In the meantime, the probe has been on a nearly nine-year journey through the solar system as it approaches Pluto, and it just sent back the first color photos of Pluto and its largest moon Charon.
"This is pure exploration; we're going to turn points of light into a planet and a system of moons before your eyes," said Alan Stern, New Horizons' principal investigator. "We’re going to turn points of light into a planet and a system of moons before your eyes," Stern said during a press conference Tuesday to release the photos.
Launched in 2006, New Horizons is close to a key point in its voyage of more than 3 billion miles, and is set to make its closest approach to Pluto in mid-July.

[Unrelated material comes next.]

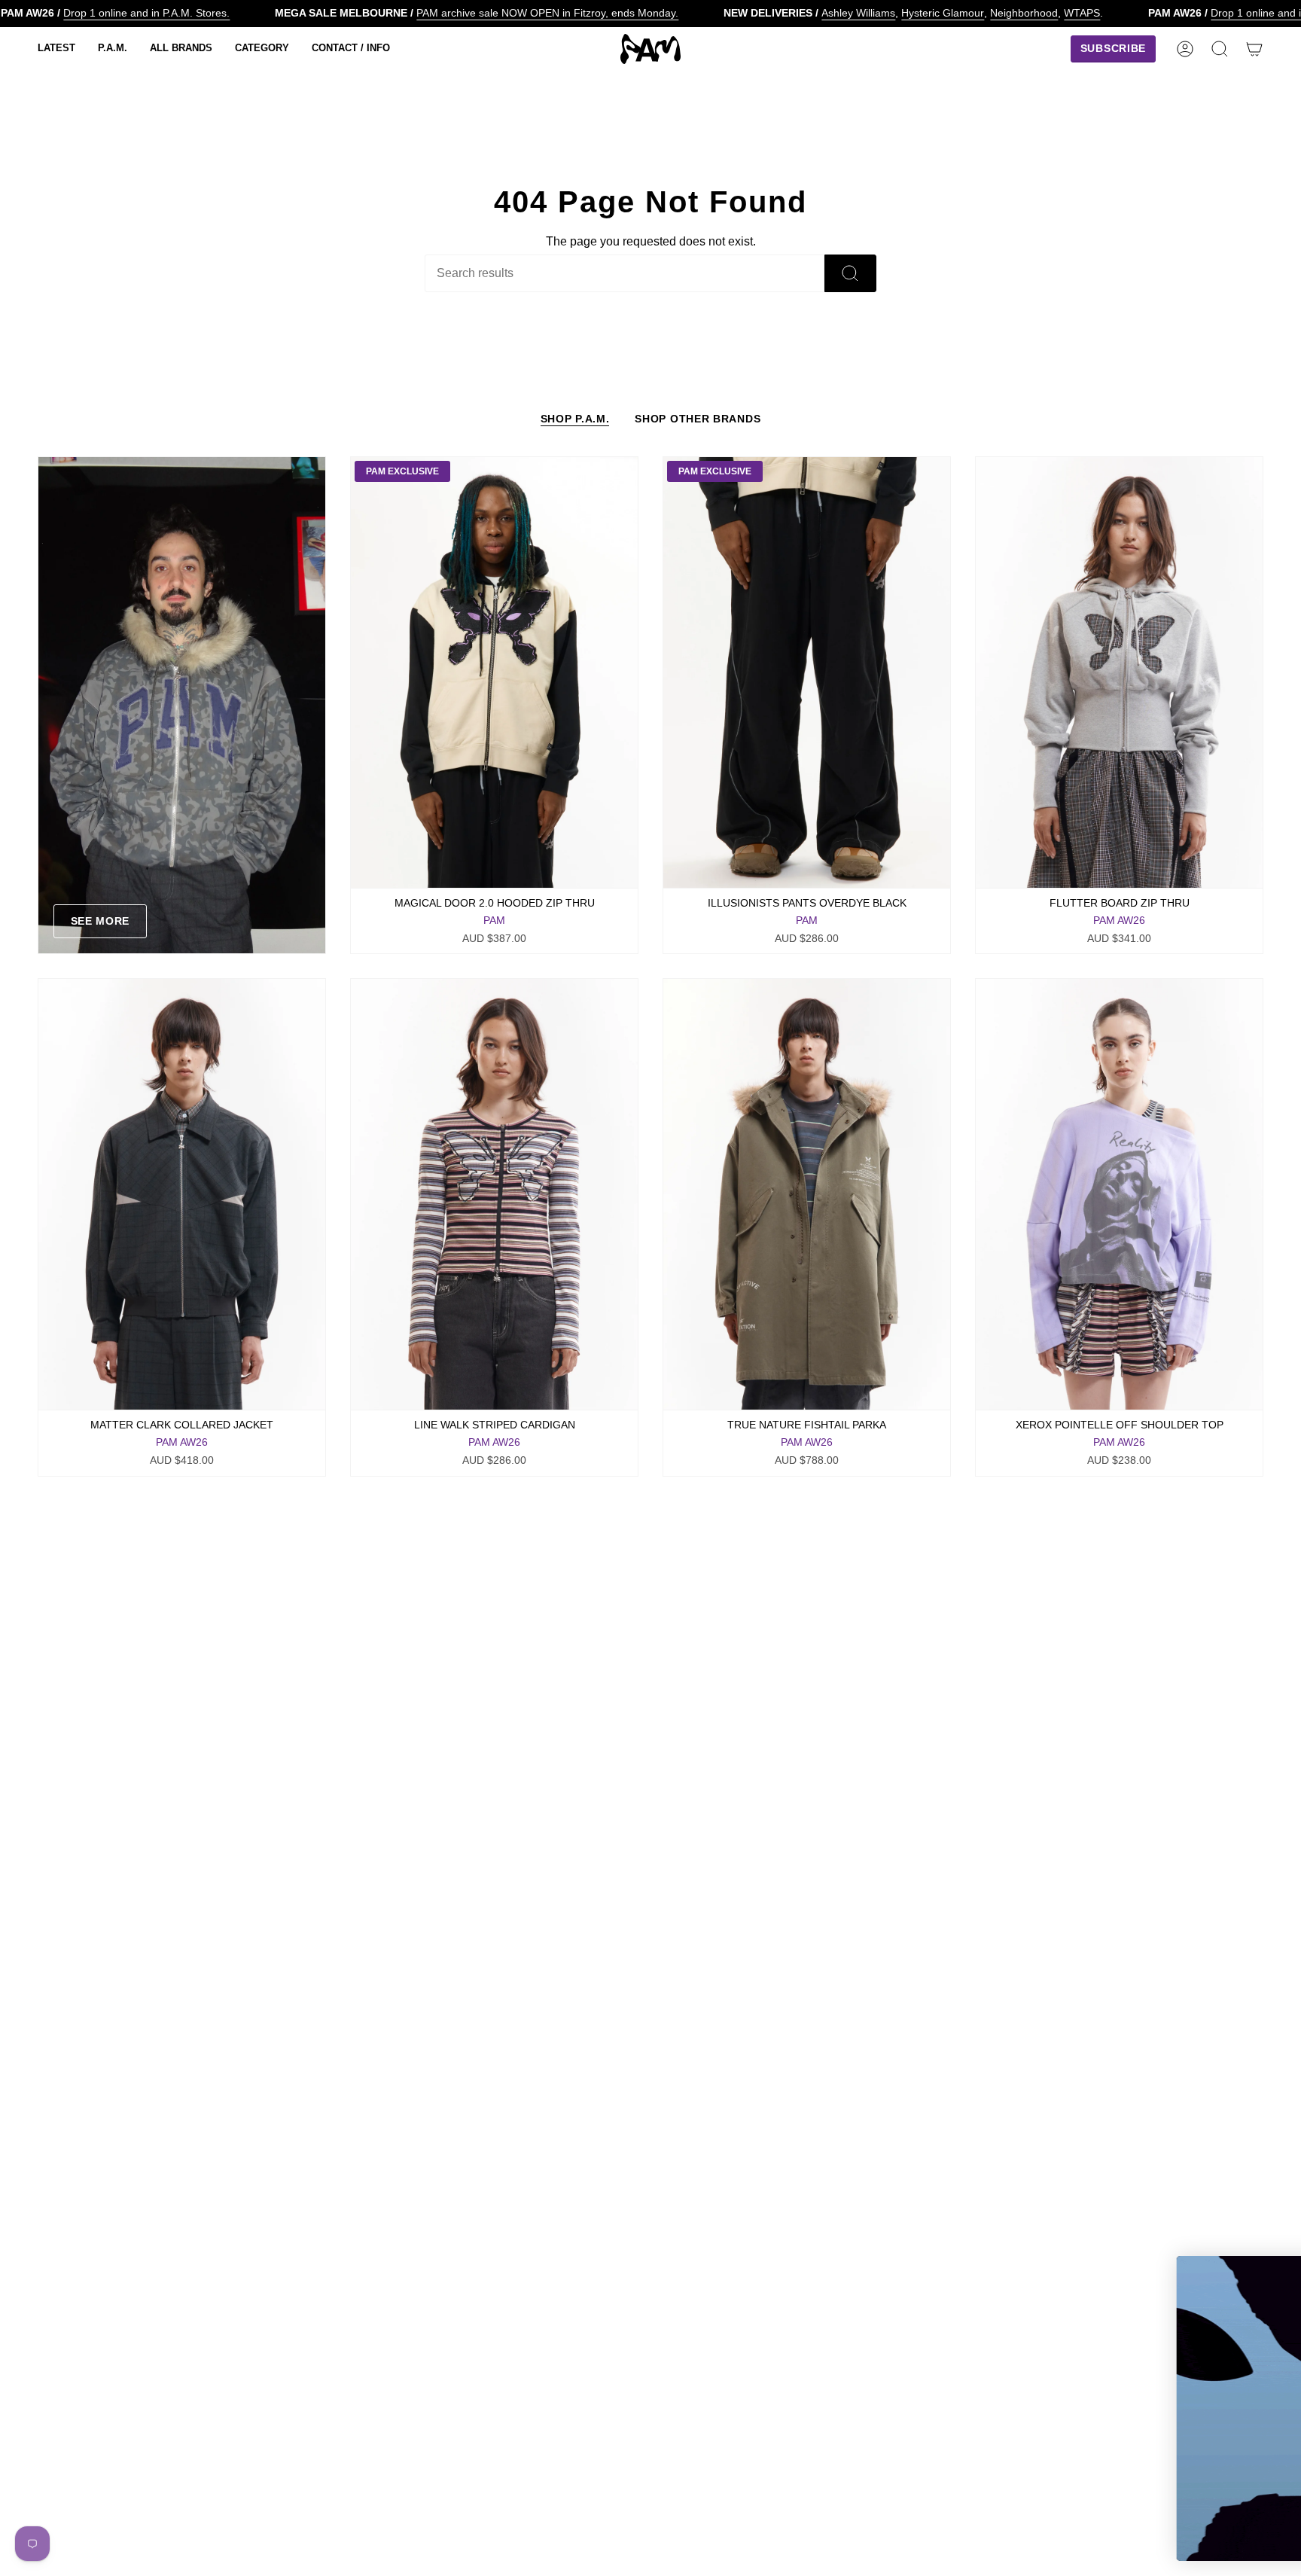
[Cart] (1254, 49)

The picture released on Tuesday shows a couple of orange-colored blobs — Pluto and Charon – but NASA scientists say the probe will soon be beaming back much sharper images as it gets closer to the planet.
"In an unprecedented flyby this July, our knowledge of what the Pluto system is really like will expand exponentially, and I have no doubt there will be exciting discoveries," John Grunsfeld, an astronaut and associate administrator of the NASA Science Mission Directorate, told CNN.
Discovered in 1930, Pluto was once considered to be the smallest planet in the solar system, but scientists changed its designation to "dwarf planet," which is a planet that is too small to clear other objects out of its way.
Pluto is about 1,400 miles wide, about half the width of the continental United States.
By traveling to Pluto, the New Horizons probe is looking at the so-called "third zone" of the solar system, beyond the rocky planets, and in an area known for producing comets.
NASA is calling it "an exploration bonanza unparalleled in anticipation since the storied missions of Voyager in the 1980s."